LE CAIRE – 22 avril 2024 : le ministre des Affaires étrangères, Sameh Shokry, a souligné lundi à la directrice générale de l'OIM, Amy Pope, l'importance de fixer les priorités de l'organisation sur la base de consultations avec les pays en développement qui supportent un énorme fardeau pour parvenir à une gouvernance des migrations.
Le ministre Shokry a montré que l'Égypte avait adopté une approche globale de la gouvernance des migrations qui ne se limite pas à l'aspect sécuritaire, mais s'attaque également aux causes profondes de la migration illégale.
Dans ce cadre, le ministre égyptien a salué la coopération actuelle avec l'organisation visant à renforcer les voies légales de migration, à répondre aux besoins de main-d'œuvre sur certains marchés et à préserver les intérêts des pays d'origine et de destination ainsi que des migrants.

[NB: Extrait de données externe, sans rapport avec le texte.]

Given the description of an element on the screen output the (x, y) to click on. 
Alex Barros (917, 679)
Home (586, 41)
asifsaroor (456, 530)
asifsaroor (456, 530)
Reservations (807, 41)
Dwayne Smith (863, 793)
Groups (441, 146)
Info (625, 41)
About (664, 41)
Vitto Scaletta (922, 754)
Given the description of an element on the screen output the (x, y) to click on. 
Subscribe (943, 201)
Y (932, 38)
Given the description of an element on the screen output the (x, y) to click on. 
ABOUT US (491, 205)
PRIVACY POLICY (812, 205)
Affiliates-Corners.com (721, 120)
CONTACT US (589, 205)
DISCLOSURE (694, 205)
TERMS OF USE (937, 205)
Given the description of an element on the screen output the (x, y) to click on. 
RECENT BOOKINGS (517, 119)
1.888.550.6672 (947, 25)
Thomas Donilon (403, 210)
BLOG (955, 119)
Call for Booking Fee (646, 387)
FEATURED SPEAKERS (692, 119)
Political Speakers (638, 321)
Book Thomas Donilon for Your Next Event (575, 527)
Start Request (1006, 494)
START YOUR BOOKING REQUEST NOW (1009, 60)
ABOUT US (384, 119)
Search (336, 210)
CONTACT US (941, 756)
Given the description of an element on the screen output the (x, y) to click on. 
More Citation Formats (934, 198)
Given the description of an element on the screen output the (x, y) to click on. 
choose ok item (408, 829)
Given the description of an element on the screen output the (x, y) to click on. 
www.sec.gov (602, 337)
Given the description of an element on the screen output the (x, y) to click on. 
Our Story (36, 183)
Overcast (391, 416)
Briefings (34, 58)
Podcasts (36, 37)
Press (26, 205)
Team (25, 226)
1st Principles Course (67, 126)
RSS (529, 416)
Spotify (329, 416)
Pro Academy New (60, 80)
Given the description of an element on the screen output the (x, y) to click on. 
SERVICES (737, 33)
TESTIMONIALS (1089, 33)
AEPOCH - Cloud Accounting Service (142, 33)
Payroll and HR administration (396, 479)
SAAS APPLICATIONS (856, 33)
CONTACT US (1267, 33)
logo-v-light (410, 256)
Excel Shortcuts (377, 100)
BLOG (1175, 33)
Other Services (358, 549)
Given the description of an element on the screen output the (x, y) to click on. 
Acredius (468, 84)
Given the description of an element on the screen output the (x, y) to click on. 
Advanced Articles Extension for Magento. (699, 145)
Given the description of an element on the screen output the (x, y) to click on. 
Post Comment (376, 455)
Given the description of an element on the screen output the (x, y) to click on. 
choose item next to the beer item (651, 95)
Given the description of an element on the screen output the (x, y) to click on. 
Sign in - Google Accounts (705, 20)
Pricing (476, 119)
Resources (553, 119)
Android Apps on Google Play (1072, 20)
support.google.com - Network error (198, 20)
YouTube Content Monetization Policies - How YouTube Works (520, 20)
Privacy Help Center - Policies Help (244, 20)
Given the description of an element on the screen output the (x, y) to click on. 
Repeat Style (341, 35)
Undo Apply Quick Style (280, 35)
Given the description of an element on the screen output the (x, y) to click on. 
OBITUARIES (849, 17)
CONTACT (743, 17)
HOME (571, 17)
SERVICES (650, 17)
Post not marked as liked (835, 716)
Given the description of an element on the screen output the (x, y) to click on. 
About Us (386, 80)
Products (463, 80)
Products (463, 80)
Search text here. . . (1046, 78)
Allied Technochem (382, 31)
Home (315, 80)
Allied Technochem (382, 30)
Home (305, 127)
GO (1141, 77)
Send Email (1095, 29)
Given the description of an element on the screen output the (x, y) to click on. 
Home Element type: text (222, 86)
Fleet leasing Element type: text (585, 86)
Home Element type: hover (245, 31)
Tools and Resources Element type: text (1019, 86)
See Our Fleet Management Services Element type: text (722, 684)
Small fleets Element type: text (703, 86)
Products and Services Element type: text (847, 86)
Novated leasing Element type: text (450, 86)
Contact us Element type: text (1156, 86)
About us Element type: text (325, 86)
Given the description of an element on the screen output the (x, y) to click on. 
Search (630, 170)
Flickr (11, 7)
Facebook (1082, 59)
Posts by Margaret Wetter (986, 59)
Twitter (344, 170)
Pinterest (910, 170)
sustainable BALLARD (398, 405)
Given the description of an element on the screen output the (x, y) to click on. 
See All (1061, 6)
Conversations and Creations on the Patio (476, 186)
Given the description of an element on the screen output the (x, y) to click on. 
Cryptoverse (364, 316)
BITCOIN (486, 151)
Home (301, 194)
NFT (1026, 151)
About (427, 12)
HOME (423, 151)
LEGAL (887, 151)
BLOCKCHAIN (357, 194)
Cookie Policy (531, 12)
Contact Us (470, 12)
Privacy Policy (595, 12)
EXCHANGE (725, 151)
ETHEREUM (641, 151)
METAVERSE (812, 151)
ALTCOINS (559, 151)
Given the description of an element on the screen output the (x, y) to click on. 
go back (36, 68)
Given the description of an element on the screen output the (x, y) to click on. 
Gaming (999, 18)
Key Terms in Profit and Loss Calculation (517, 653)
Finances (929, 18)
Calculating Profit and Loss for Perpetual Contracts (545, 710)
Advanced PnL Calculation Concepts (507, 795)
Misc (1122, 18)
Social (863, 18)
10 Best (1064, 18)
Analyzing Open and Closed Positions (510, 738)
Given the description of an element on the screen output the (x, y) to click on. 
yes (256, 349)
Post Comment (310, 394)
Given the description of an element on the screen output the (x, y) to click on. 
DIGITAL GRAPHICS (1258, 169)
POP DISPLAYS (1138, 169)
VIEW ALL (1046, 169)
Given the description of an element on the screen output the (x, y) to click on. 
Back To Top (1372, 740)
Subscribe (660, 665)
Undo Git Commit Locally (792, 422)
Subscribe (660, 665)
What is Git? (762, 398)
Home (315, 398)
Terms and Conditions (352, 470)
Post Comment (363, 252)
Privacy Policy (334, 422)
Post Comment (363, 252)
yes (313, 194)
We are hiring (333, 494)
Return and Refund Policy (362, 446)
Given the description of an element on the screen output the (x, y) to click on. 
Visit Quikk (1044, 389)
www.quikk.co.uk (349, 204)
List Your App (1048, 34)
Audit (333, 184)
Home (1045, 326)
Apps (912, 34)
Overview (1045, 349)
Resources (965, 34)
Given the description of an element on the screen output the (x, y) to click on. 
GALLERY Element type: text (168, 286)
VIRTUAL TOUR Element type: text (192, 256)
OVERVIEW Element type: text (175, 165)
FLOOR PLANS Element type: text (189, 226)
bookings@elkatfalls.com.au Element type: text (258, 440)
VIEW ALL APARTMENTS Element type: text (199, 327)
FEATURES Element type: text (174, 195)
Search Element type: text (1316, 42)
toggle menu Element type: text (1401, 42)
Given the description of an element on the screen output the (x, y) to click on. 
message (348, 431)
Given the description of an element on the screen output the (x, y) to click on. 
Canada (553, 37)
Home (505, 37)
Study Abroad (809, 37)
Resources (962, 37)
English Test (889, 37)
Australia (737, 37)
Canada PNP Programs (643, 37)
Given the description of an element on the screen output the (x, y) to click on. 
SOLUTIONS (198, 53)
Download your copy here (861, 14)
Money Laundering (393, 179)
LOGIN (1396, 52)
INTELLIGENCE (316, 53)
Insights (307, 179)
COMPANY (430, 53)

Le ministre a souligné que l'Égypte était confrontée à un afflux croissant de migrants fuyant les conflits, le ralentissement économique et l'impact du changement climatique. Il a ajouté que, d'un autre côté, le pays ne reçoit pas une aide internationale compatible avec les coûts qu'il paie pour offrir une vie décente à ces migrants, d'autant plus que leur arrivée coïncide avec des conditions économiques difficiles.
En conséquence, le ministre Shokry a exigé que l'OIM remplisse son devoir consistant à assurer le soutien nécessaire à l'Égypte sur le front de la gouvernance des migrations.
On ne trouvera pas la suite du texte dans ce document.